学校にも職場にも、見慣れない顔ぶれが入ってくる。その緊張と期待に目を輝かせた新人を厳しくも暖かく見守るのが先輩社員である。そう、通常の職場ならば。


「あーあ、今年も収穫はゼロだったか」


座っている椅子の背もたれに全力でもたれつつ、男は残念そうに部屋を見回した。と言っても、彼が吸っている煙草のせいで視界は少し白んでいるのだが。

左目を覆い隠す錫色の髪は、前髪の長さと反して後ろはこざっぱりと整えられている。30代半ばに見えるその風貌は、この辺りでは見ない東方の羽織という独特な服装も相まって、平凡とはかけ離れた印象を与えた。


「今年も下っ端だな、ギル」


男が翡翠色の右目を向けたさきには、机の上を整理していた青年がいた。

綺麗に整えられた明るい金色の髪に青空を切り取ったような深い青色の瞳。騎士かあるいは王子ともとれる雰囲気の青年、ギルバートは爽やかに微笑んだ。


「下っ端の方が、ガリオン先輩たちに色々教えて頂けるので、嬉しいですよ」

「かぁっー、言うようになったじゃねぇか。数年前のお前に聞かせてやりたいな」


ガリオンが大袈裟に泣くふりを見せると、ギルバートはふと遠い目をした。


「それはもちろん、色々ありましたからね」


ギルバートの脳裏には、入社してからの様々な修羅場が思い出された。

死にかけたことは片手では収まりきらず。なぜこんな胡散臭いところに…と反抗的な態度を取っていたのも今は昔。ここが実は重要な課で、特に目の前の彼は、頼れる上司であることは、充分に理解している。


この幽霊課御祓係であるからこそできたこともあったし、出会いもあった。

なんでも平均以上こなせるギルバートにとって、この仕事は簡単には出来ないからこそ、やり甲斐を持っている。


「おや、おはよう。2人してここで何しているのです」

「オリバー課長、おはようございます」

「おはようございます」


きつく結い上げた髪につり上がった瞳。しかし、その見た目に反して柔らかい口調の初老の女性は、2人を見て目を丸くした。


「何って朝のミーティング待ち」

「そういえば、あなたたち昨日は現場から直帰だったわね。今朝はみんな現場に直行だから朝のミーティングはありませんよ」


やけにみんなの出勤が遅いわけだ。

成程と納得したようにうなずくギルバートとガリオンの横を通り抜け、オリバーは自身の席に荷物を下ろすとふと一枚の紙を取り上げた。

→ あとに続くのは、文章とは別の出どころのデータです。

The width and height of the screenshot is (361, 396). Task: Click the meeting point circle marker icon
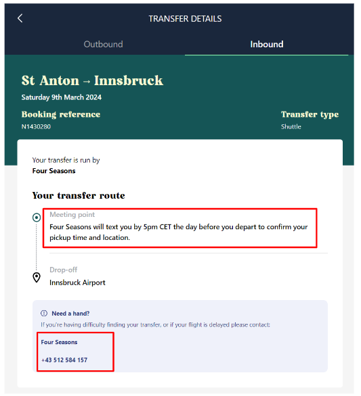pos(37,218)
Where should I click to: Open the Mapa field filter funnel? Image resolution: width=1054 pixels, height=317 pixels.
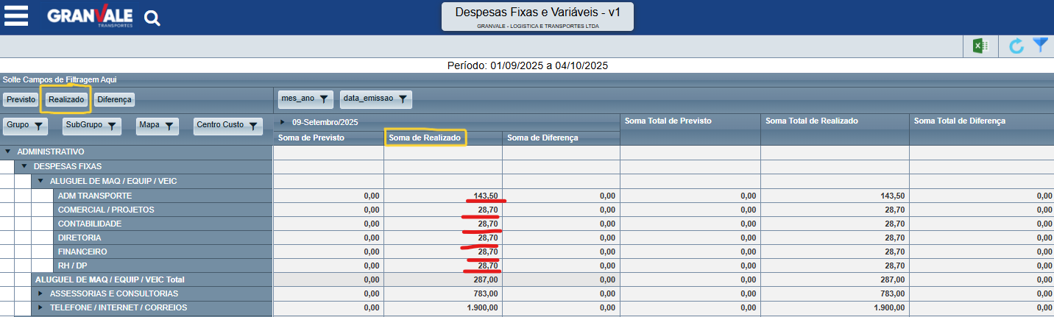169,127
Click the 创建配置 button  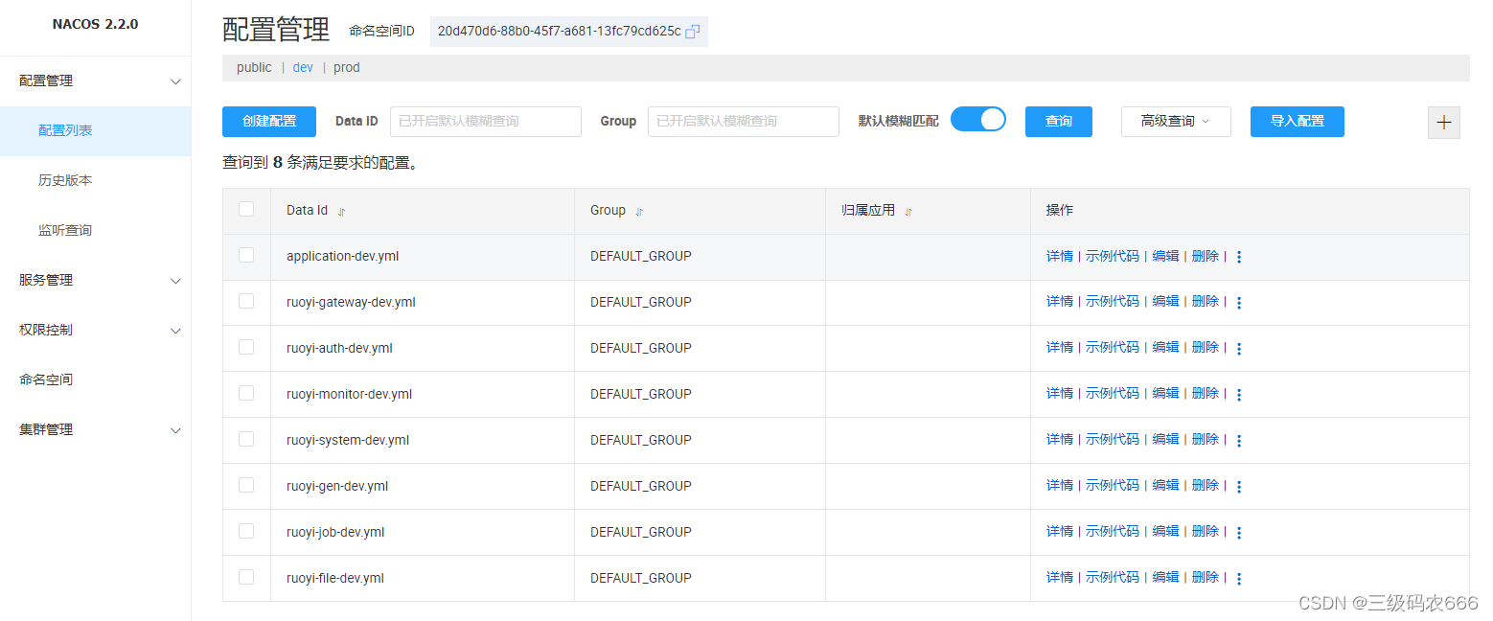coord(268,122)
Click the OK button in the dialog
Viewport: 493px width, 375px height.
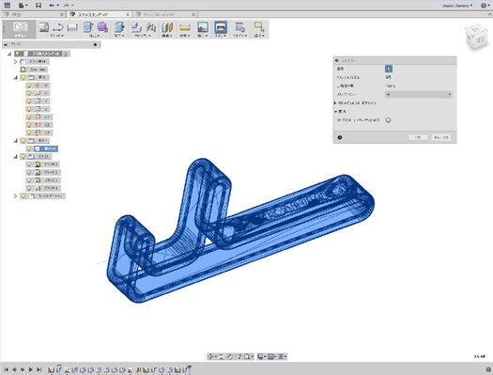[x=418, y=137]
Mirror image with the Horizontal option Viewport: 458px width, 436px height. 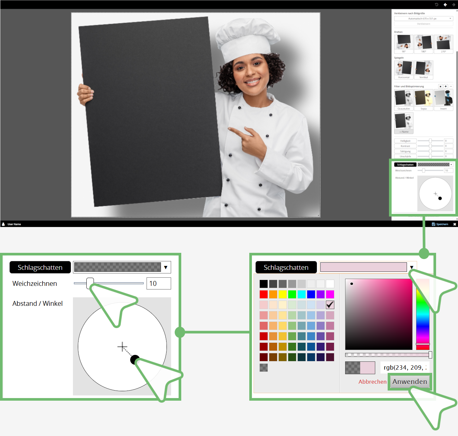tap(404, 70)
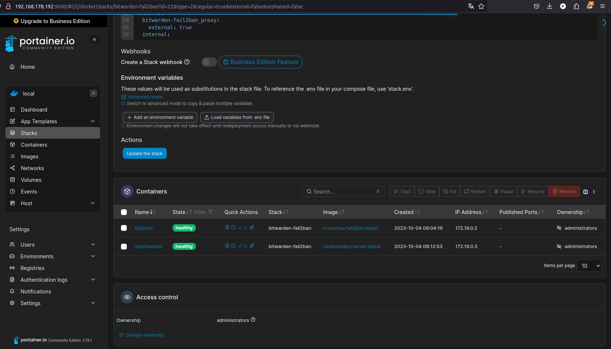
Task: Tick the select-all containers checkbox
Action: coord(124,212)
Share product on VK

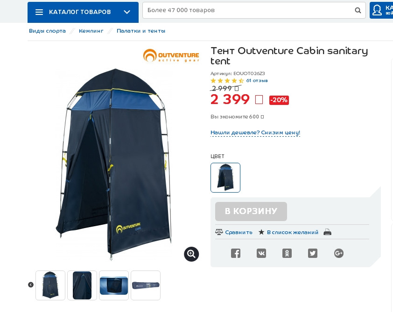pos(261,253)
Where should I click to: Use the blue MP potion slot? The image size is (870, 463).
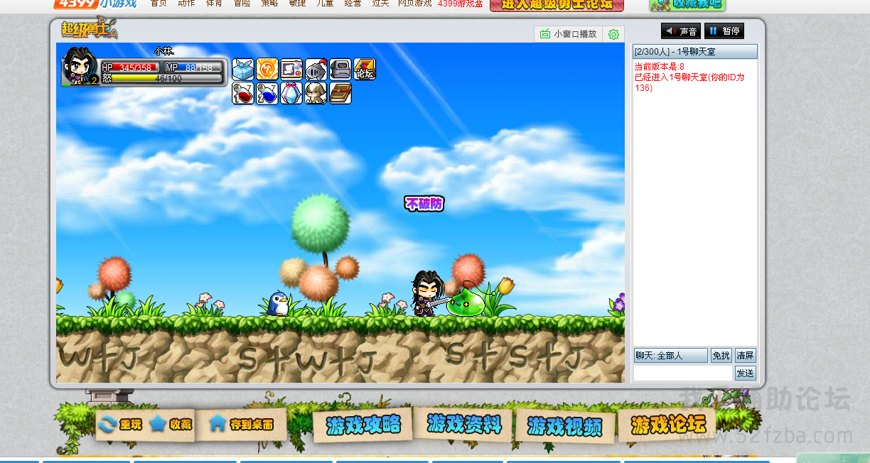tap(267, 94)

「ガリオン、あなた今取り掛かっている仕事は解決しましたか」

「先日の四辻から聞こえる奇妙な声の件だったら、昨日解決しました。幽霊でも何でもないただのストーカーでしたが」

「報告書はそこに」


ギルバートの声に導かれ机を見渡すと、確かに彼の綺麗な字で綴られた報告書が鎮座している。

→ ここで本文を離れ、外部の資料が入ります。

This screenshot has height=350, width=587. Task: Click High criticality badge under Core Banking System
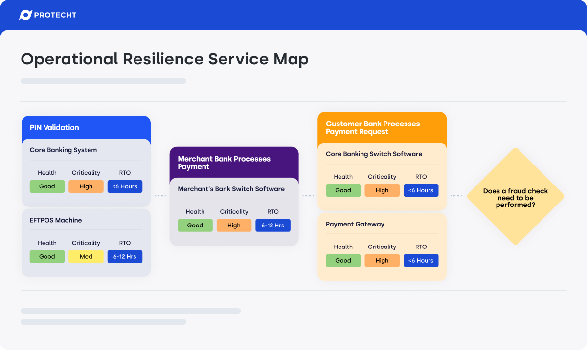pos(86,186)
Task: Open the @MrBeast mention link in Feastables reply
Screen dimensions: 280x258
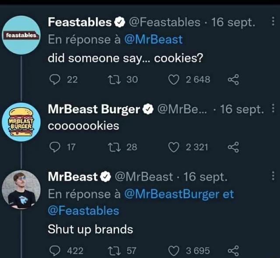Action: pos(153,39)
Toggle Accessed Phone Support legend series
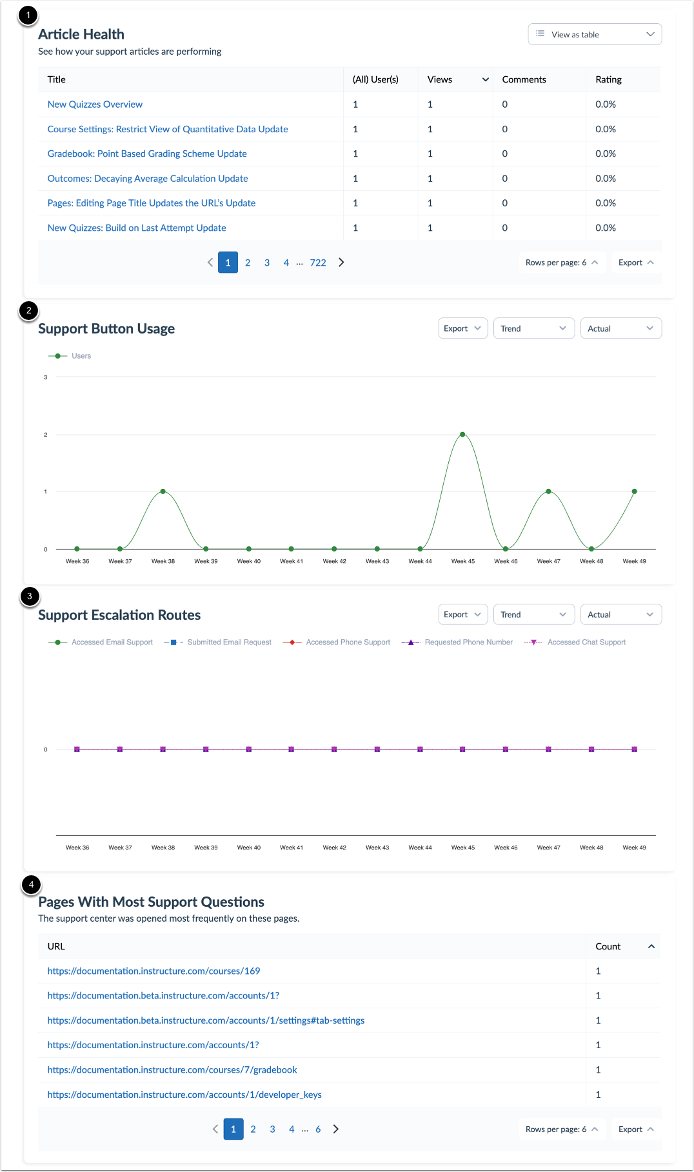Viewport: 694px width, 1172px height. (337, 642)
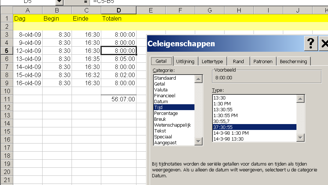This screenshot has width=328, height=185.
Task: Select column B header
Action: [x=57, y=10]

依頼検査課の者たちは、あまりに姿が見えない現象にこちらに回したようだが、ただの杞憂だったらしい。幽霊であれば只人が手出しできる範疇ではないが、魔法を使った人間が引き起こしたことなら依頼検査課の方で何とかなっただろうにと、喉奥で言葉を転がしたオリバーは、改めて手に持った紙をガリオンに手渡した。


「次はこの件を調べてくれませんか」


手渡されたガリオンはざっと用紙を眺めた。その後ろからギルバートも覗き込んだ。

用紙は、依頼人が書く依頼申請書だった。


「屋敷解体の手伝いですね。報酬も妥当。下級の冒険者にはよくある依頼だと思いますが」


下級の冒険者は戦闘能力が低い。

だからこそ、街での重労働で体力をつけ、先輩冒険者の荷物持ちとして着いて行き、下積み時代を過ごし、力をつけていく。そのため、こうした大工の手伝いのような仕事はよくある依頼なのだ。


「場所が問題なんだろ。ネーイ男爵屋敷跡、ここは確か5、6年前に強盗で一家が惨殺された現場だ」


オリバーはガリオンに正解と頷いた。


「よく覚えていましたね。この依頼ですが、依頼検査課の方で調べたら、この現場で作業をしていた者たちが、怪我や病気で次々といなくなっています。場所が場所なので、こっちにまわってきたんですよ」


人が亡くなった場所というのはただでさえ、その人物の念が残りやすい場所である。

その亡くなり方が突然のものであればあるほどその念は強くなり、幽霊として現世に現れるのである。そして、それが与える影響はその残された念によって様々だ。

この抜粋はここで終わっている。